WORK REQUIRED
Copy the part of the entries that opens with the line containing "Image resolution: width=494, height=1819." and closes with the line containing "GT Creative (439, 1610)", keeping every character as it stands, and give nothing else.

INFORMATION SUPPLIED
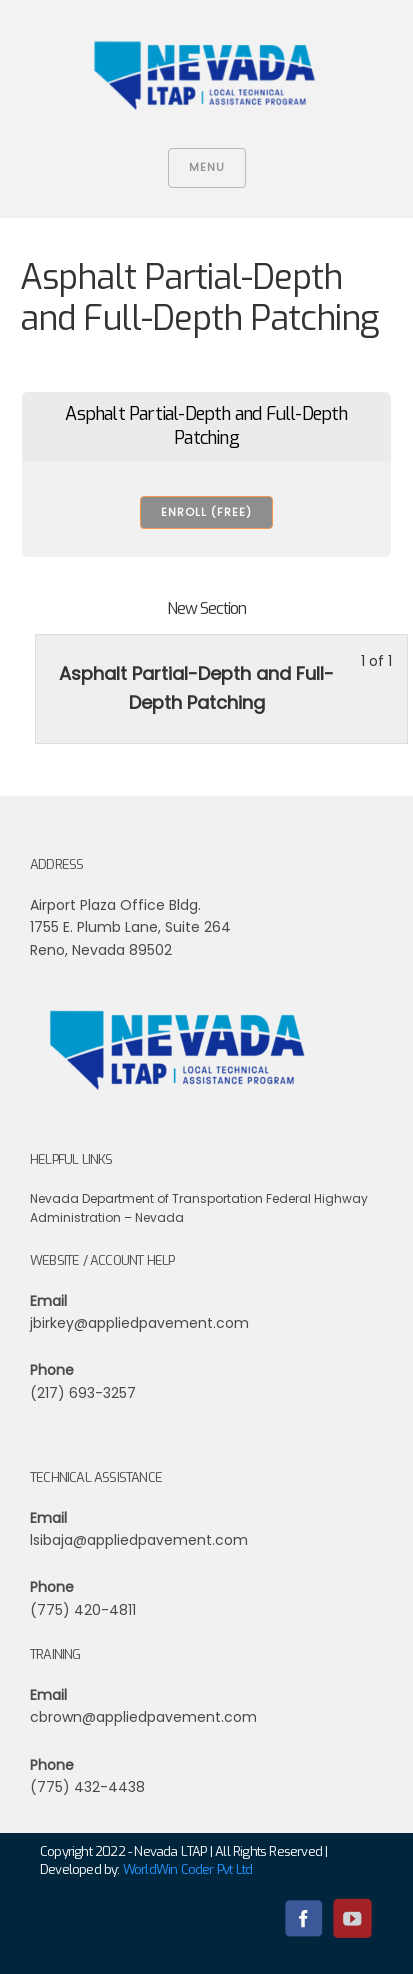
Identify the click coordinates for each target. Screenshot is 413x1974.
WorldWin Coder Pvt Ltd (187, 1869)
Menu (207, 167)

--

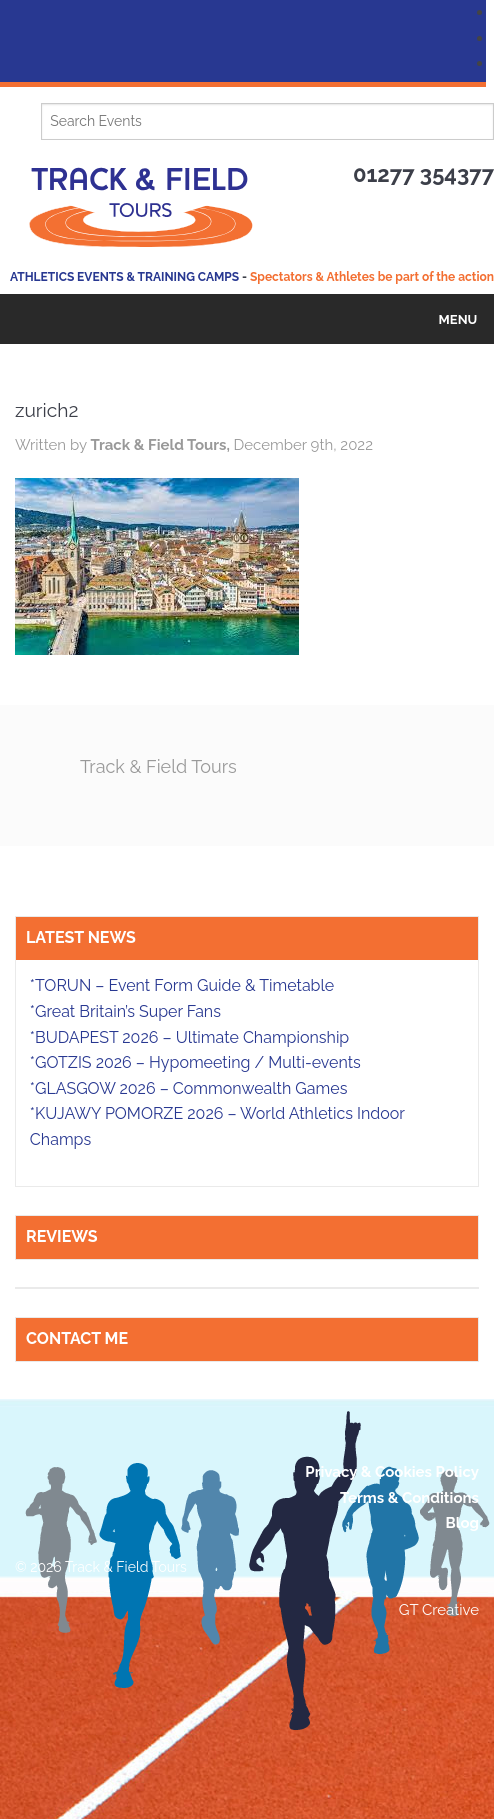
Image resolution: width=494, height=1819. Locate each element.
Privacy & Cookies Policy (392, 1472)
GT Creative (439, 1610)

ANSWER
Image resolution: width=494, height=1819. Locate each element.
Privacy & Cookies Policy (392, 1472)
GT Creative (439, 1610)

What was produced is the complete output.